DATA SHOWN Start Marker

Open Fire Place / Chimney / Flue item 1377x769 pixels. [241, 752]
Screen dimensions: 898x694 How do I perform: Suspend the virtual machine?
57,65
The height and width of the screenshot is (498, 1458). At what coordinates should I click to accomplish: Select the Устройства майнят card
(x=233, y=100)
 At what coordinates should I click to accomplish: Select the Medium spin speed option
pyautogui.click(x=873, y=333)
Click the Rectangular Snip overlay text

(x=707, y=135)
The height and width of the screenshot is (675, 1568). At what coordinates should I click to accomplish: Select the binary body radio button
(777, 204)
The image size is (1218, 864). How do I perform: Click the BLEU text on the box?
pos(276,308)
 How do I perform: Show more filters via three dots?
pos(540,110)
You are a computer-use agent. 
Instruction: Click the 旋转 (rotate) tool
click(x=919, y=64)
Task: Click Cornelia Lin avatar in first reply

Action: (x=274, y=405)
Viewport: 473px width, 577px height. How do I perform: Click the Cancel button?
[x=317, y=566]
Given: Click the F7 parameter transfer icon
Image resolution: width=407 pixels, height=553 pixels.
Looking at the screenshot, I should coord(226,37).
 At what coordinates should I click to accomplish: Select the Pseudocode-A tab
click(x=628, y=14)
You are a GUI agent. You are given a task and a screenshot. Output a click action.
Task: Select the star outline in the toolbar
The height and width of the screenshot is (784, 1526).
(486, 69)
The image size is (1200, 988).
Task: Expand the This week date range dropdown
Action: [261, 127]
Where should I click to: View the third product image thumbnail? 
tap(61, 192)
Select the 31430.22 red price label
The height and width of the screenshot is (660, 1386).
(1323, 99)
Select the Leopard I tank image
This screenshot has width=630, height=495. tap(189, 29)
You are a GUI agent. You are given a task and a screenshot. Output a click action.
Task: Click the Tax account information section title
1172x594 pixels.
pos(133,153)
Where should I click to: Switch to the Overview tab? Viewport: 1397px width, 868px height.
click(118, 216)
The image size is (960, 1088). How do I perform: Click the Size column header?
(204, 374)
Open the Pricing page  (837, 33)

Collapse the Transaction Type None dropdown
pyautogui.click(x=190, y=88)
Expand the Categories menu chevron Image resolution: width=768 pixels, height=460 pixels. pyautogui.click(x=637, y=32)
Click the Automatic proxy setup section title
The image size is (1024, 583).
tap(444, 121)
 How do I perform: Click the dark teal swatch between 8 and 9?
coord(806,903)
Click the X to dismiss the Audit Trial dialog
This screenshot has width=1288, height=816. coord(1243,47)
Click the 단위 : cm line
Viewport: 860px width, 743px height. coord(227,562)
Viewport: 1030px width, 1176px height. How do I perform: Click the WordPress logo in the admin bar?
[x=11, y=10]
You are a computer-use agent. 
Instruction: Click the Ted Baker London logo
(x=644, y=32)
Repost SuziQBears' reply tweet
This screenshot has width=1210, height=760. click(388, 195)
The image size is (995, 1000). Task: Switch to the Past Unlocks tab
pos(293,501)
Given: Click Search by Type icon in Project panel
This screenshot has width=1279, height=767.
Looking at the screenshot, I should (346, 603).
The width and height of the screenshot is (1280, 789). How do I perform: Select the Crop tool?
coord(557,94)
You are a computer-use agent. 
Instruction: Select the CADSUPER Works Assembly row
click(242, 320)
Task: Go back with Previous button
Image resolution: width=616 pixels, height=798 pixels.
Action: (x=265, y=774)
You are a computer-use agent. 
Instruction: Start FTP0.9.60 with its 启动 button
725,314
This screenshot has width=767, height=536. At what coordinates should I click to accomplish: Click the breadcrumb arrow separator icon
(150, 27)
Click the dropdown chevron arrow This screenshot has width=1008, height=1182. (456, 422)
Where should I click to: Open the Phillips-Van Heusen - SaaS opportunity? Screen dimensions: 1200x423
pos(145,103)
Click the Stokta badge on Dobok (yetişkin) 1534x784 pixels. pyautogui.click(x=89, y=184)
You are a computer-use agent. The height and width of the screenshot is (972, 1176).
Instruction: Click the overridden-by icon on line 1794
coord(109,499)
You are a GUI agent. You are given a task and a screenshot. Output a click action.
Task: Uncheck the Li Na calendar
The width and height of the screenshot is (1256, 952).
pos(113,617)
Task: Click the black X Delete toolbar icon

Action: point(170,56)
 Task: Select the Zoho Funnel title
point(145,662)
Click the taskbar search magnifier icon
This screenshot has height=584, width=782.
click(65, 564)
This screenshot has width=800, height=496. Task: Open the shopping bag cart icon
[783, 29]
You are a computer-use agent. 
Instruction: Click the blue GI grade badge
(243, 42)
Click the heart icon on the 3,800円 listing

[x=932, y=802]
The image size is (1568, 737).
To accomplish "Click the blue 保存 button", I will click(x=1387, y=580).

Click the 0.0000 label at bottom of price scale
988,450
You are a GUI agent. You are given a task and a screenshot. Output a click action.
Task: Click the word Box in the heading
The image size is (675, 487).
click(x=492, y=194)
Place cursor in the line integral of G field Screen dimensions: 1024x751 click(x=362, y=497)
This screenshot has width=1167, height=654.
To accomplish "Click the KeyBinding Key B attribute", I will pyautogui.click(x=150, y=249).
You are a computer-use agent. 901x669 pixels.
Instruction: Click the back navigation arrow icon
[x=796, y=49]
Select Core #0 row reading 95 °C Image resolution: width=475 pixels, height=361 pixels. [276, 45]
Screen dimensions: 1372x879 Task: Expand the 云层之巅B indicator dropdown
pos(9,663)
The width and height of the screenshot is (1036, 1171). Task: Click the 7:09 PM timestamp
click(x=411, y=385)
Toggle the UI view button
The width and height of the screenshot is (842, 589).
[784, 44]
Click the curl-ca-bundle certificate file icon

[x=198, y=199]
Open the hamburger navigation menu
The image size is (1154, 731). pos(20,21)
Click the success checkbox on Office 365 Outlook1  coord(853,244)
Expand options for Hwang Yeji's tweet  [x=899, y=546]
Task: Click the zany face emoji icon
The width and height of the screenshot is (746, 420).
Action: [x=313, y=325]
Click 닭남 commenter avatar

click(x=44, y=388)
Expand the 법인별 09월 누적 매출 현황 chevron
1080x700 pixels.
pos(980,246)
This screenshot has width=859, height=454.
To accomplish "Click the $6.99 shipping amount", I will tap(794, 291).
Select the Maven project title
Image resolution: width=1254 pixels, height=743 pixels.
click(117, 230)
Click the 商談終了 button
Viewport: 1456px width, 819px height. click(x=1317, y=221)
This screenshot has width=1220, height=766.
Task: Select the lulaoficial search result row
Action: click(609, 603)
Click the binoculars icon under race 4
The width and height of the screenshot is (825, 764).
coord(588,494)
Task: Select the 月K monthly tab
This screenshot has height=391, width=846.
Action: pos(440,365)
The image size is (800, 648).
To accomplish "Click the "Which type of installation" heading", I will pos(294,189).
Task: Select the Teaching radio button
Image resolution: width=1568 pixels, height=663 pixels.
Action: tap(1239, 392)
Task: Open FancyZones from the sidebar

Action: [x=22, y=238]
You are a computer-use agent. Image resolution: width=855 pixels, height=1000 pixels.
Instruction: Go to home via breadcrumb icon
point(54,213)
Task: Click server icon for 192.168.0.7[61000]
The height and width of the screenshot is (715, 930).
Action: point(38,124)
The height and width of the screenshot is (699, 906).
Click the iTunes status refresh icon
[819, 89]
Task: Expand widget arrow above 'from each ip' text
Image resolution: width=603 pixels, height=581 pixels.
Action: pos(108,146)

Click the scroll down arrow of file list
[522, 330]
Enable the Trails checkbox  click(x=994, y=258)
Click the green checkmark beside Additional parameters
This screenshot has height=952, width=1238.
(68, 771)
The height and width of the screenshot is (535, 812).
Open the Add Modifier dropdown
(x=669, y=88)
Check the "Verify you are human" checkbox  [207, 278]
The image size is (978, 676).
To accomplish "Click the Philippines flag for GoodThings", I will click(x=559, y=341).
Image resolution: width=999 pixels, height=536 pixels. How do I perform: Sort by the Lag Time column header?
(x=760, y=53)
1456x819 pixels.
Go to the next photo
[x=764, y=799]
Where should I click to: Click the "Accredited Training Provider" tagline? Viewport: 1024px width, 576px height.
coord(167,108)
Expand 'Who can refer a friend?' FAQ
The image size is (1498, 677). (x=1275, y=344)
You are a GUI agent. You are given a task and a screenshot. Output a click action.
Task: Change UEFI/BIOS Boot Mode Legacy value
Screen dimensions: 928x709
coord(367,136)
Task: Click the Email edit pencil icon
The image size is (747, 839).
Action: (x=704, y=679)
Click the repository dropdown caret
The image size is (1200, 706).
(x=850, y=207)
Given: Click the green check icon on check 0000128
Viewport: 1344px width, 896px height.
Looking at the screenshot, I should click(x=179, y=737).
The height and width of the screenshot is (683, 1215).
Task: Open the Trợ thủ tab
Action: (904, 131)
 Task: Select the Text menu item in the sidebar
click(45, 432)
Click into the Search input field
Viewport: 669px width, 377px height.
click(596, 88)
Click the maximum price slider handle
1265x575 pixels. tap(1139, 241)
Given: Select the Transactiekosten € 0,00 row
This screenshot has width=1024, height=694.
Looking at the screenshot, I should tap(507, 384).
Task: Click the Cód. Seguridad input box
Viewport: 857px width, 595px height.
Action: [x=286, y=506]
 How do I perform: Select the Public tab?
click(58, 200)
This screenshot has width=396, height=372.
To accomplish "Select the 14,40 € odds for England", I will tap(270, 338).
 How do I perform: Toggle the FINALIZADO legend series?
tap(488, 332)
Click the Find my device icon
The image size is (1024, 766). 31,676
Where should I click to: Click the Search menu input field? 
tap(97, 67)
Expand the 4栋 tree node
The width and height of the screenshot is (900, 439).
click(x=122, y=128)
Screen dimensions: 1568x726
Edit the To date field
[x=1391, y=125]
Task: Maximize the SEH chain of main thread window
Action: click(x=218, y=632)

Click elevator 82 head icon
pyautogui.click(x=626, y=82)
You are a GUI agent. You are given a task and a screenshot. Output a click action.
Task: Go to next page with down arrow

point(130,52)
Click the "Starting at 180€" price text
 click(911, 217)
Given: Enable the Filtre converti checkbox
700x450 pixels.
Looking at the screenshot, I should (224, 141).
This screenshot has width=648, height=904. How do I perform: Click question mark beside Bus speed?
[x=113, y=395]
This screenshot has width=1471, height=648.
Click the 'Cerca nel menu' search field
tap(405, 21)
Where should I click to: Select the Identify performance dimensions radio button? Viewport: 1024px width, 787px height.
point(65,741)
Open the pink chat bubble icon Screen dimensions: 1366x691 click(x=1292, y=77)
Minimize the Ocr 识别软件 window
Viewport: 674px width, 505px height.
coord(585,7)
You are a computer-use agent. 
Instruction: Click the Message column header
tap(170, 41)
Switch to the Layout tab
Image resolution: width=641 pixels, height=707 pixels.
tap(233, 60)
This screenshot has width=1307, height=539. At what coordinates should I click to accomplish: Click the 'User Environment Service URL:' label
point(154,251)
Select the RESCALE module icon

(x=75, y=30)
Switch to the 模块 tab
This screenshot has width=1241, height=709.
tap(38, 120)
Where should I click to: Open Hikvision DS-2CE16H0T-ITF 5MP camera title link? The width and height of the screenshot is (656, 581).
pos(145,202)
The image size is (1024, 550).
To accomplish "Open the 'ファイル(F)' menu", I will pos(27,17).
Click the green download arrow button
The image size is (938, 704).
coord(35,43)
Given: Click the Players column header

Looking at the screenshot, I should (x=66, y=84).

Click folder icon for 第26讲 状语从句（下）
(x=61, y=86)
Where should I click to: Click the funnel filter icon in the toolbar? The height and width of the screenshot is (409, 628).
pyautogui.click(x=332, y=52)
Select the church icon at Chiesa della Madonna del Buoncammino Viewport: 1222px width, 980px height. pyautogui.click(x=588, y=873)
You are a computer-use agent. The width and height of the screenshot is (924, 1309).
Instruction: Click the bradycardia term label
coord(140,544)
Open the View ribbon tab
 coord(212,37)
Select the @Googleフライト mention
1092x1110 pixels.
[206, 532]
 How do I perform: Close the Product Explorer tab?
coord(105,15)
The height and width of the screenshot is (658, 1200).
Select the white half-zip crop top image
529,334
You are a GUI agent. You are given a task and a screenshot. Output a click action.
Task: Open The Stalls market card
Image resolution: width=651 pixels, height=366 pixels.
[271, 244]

DATA SHOWN End Marker

**WORK INSTRUCTION**: Please transcribe only the lines in the records above running from the line that has "Task: Change UEFI/BIOS Boot Mode Legacy value" through the line that has "Given: Select the Transactiekosten € 0,00 row", both included, exactly as they appear.

**ANSWER FOR THE TASK**:
Task: Change UEFI/BIOS Boot Mode Legacy value
Screen dimensions: 928x709
coord(367,136)
Task: Click the Email edit pencil icon
The image size is (747, 839).
Action: (x=704, y=679)
Click the repository dropdown caret
The image size is (1200, 706).
(x=850, y=207)
Given: Click the green check icon on check 0000128
Viewport: 1344px width, 896px height.
Looking at the screenshot, I should click(x=179, y=737).
The height and width of the screenshot is (683, 1215).
Task: Open the Trợ thủ tab
Action: (904, 131)
 Task: Select the Text menu item in the sidebar
click(45, 432)
Click into the Search input field
Viewport: 669px width, 377px height.
click(596, 88)
Click the maximum price slider handle
1265x575 pixels. tap(1139, 241)
Given: Select the Transactiekosten € 0,00 row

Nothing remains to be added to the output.